Photography is indeed the hinge pin of her collages.

“It starts with one image, one that just makes me flutter when I see it. It speaks to me,” she said. “I keep that spark in mind and the creation grows organically from there. The image reminds me of something. One image leads to others. I see them in something else I encounter. I recall a memory. I construct with the tools of balance and trust. I try to collect other elements that are true to the essence of the first images but also allow some organic growth. My visual language relies heavily on duality, metaphor, repetition, nostalgia, history, symbolism, movement and geometry.”

Such compositions often manifest upon 4-foot-by-4-foot cradled wooden panels. Sometimes they materialize on paper. There is variety in the medium just as there is in the content.

Guests at Covington’s Saladino Gallery during her upcoming show, “Everything All At Once,” may find a combination of her pieces to view. Scheduled to open in mid-September, her works will be displayed in the gallery’s atrium.

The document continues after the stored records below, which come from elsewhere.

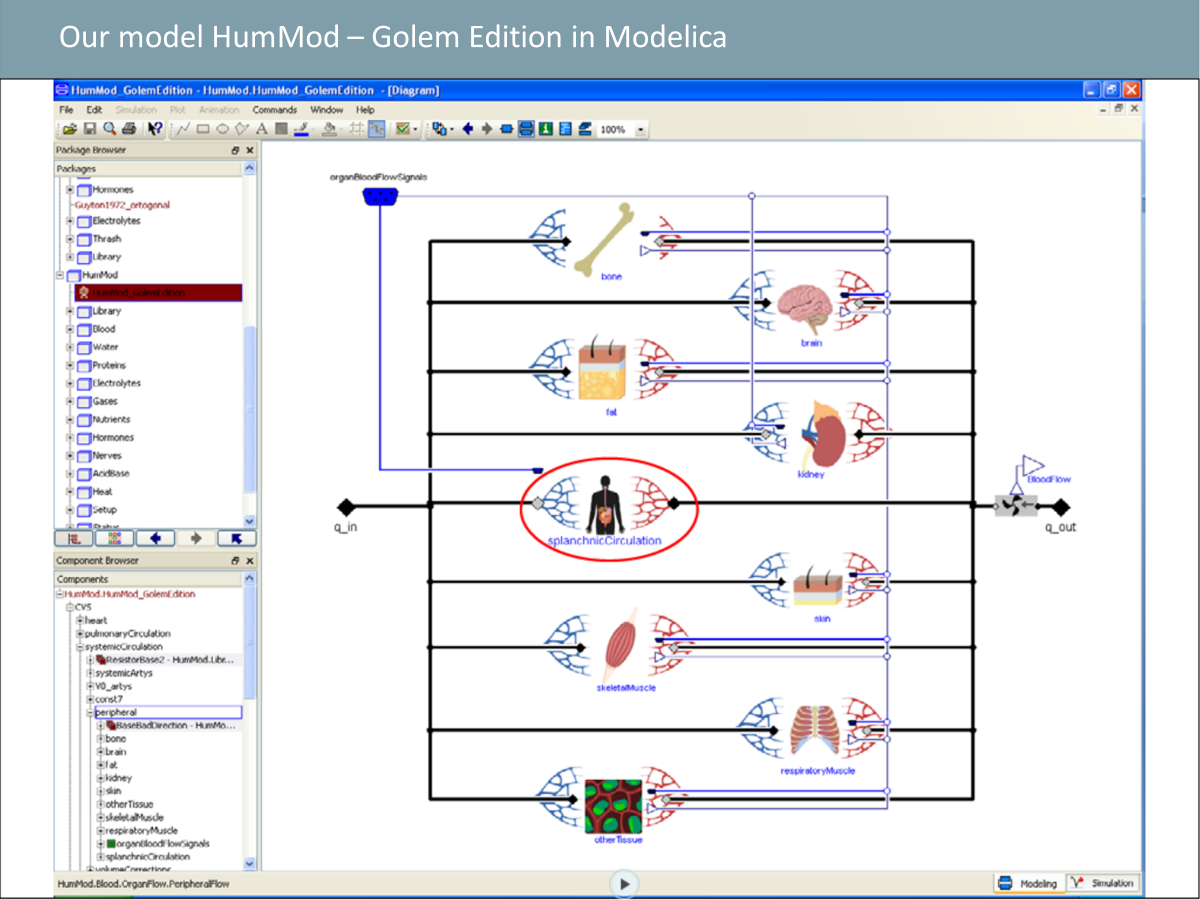
Task: Toggle the grid display button
Action: point(356,129)
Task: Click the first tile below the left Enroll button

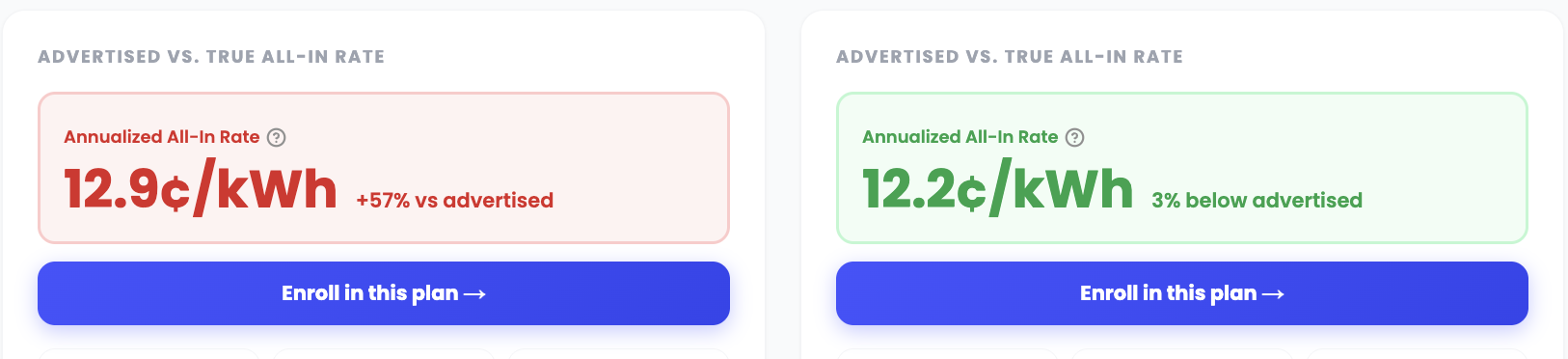Action: [x=149, y=354]
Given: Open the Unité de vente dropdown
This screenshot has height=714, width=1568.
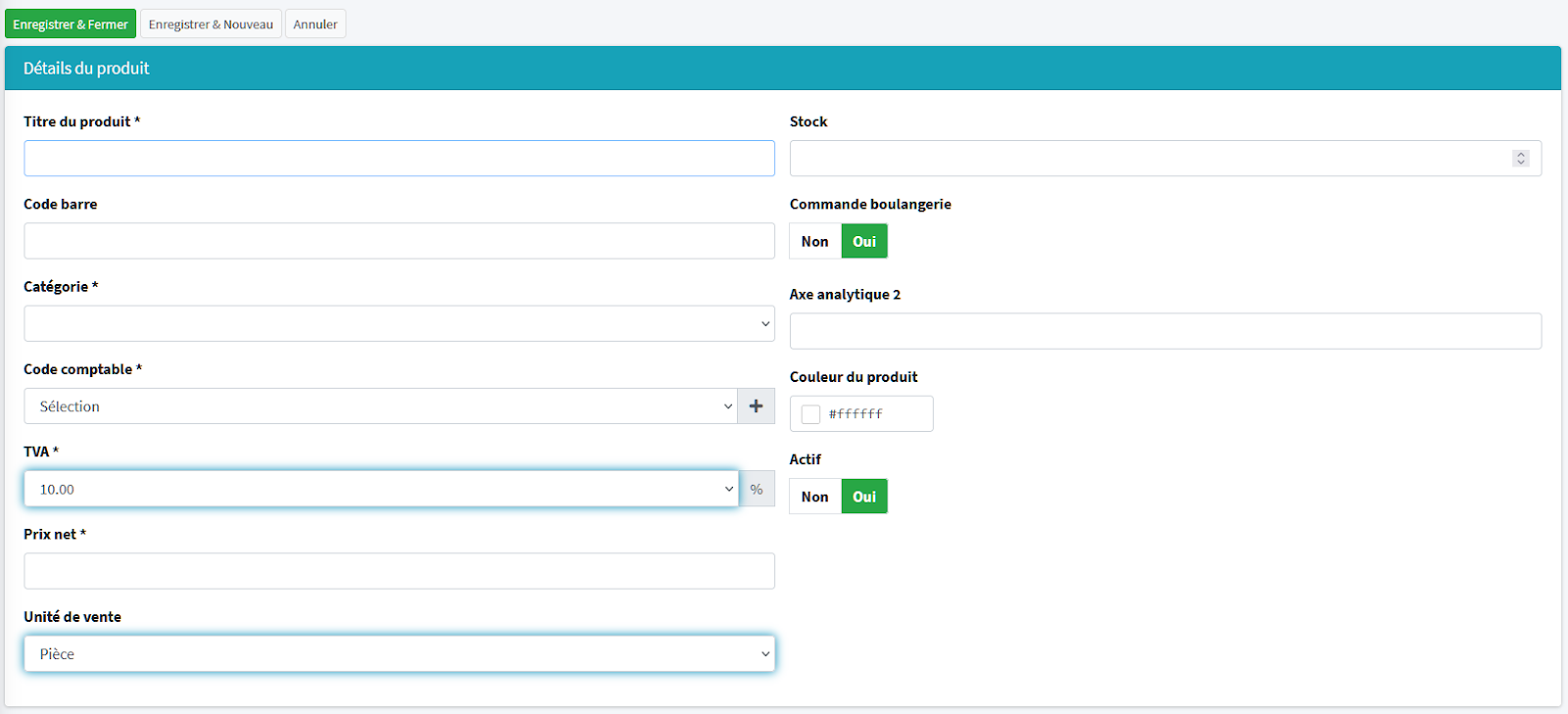Looking at the screenshot, I should click(399, 654).
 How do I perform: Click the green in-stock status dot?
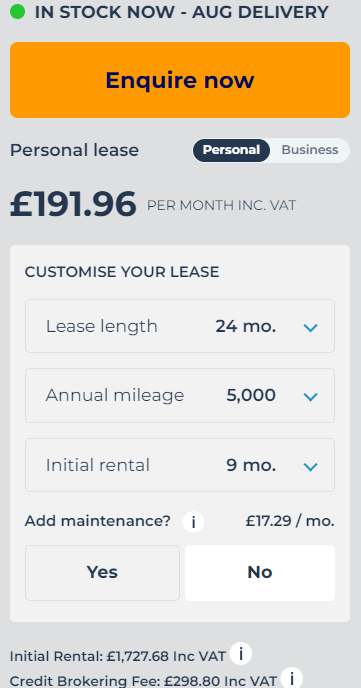[18, 12]
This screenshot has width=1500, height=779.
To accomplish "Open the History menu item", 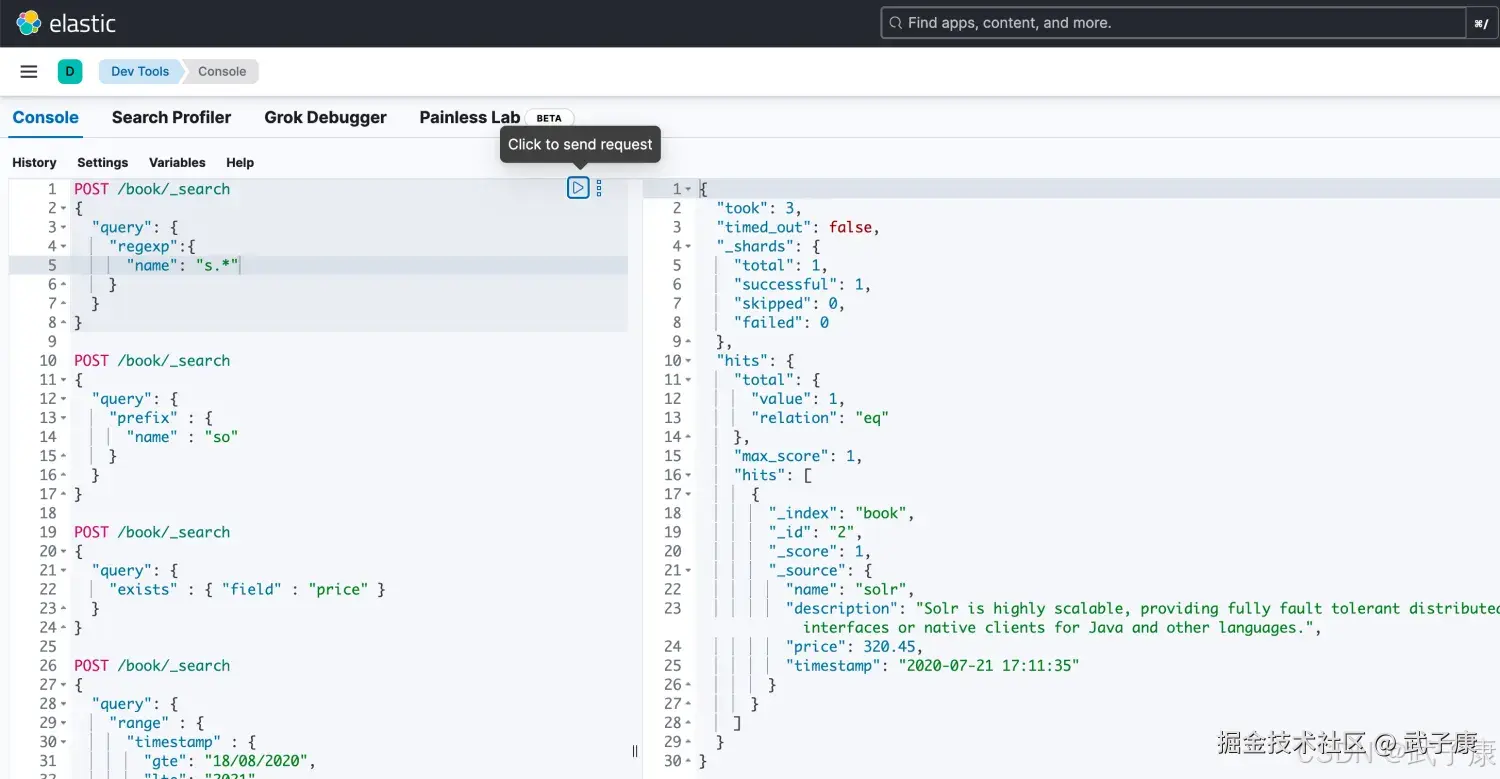I will 34,162.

She describes the collages she intends to show as reflecting “a little bit of danger and a little bit of fun, such as a unicycle.” Titled “The Precarious Nature of Balance,” a unicycle photographed in Old Mandeville served as the impetus for her work featuring two figures of photo transfer, collage and acrylic on wood panels, reaching 30 by 40 inches each.

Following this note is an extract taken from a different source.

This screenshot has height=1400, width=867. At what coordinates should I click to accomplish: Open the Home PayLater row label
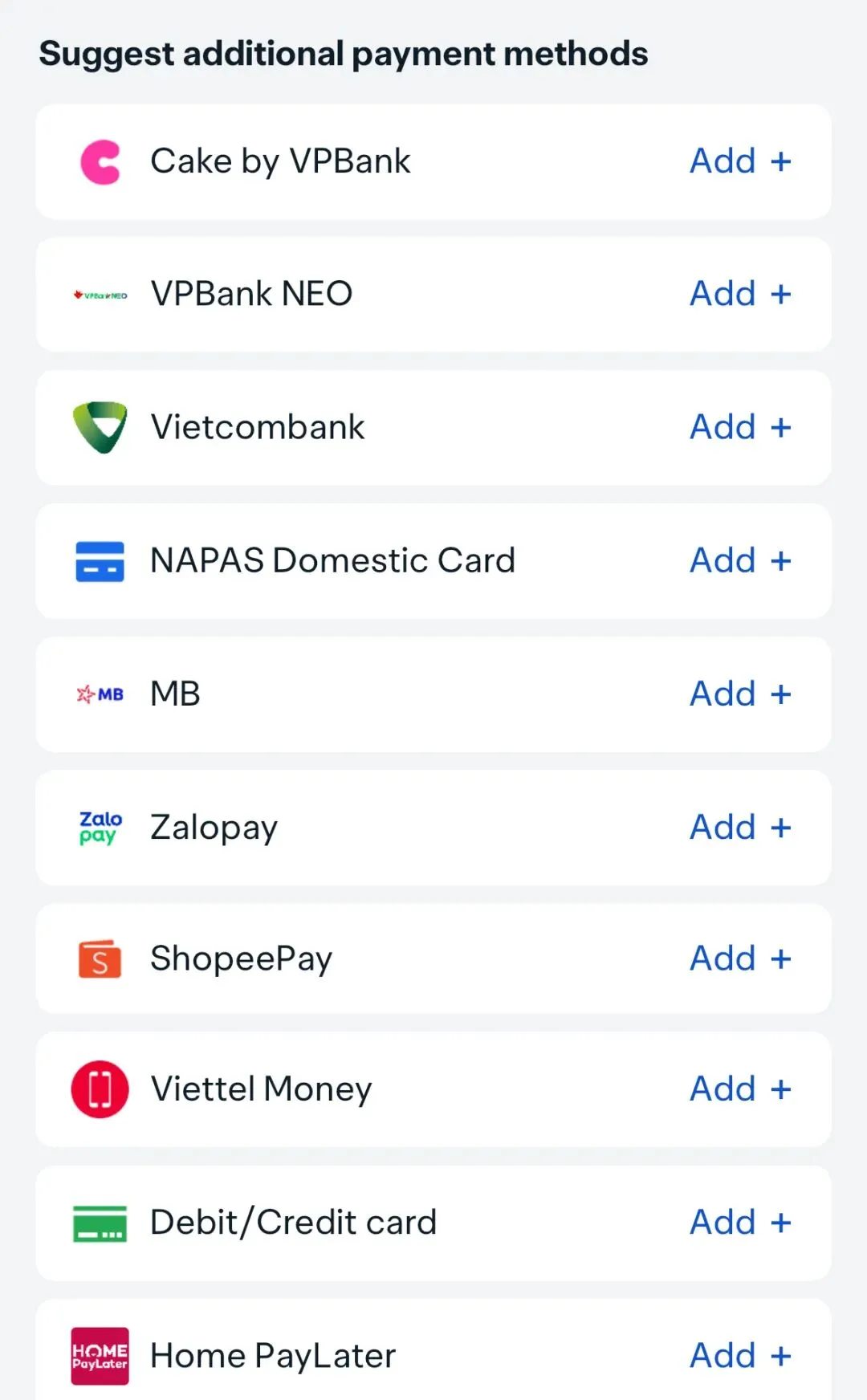point(273,1356)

While much of her inspiration is local, her time spent studying and teaching in Italy is carried forward in her artistic expression as well. She speaks of her time there with a nostalgic tone.

“It was back when there weren’t a ton of tourists yet. I could grab a slice of pizza and walk around Florence,” she said. “To be surrounded by art and actually live in it, not just visit it, is an experience I absolutely treasure.”

Her love and appreciation of art is a trait she has passed down to her adult children, Walker, who has special needs, and Caroline, who works as a behavioral specialist.

“Walker makes the best marks that always feature rapid movement,” she said with a smile. “When he was younger, he was into horses and cowboys, so he made the most fun wanted posters with outrageous rewards.”

Her husband, Rick, contributes to her creativity in another way. She said he is the one she always complains to when she hasn’t quite got her work to a place she likes yet.

“I tell him, ‘I know I’ve said this before, but this one is really garbage!’” she said with a laugh. “He encourages me to keep working on it. And then an hour or so later I end up loving it.” She keeps a “bag of strange things” in her studio along with some items that “might come in handy one day.”

Some little wheels that may one day adorn the outer edge of a collage, a stack of old albums and a pile of old postcards are among the supplies awaiting possible addition to her work.

“Of course there’s always photography involved, but then I can add found objects, pieces of paper, little images, maybe old botanical drawings of trees, for example,” she said. “Words and letters represent communication. Other parts might show transportation. It’s definitely not random. Everything is incorporated for a reason.”

She adds that even the colors she utilizes reflect the certain uncertainty of living life with its forward motion.

“There may be washy blues and grays, soft and lovely, subtle colors. Mostly muted. But then there are also three blocks of screaming red,” she said with a chuckle.

Despite the ceaseless movement, there is a calming peace that her artwork exudes.

“My work and process rely heavily on the interaction of order and chaos. I continually see that circular pattern in life. Things come together, then they fall apart, and then they come together again. There is room for all of it,” she said.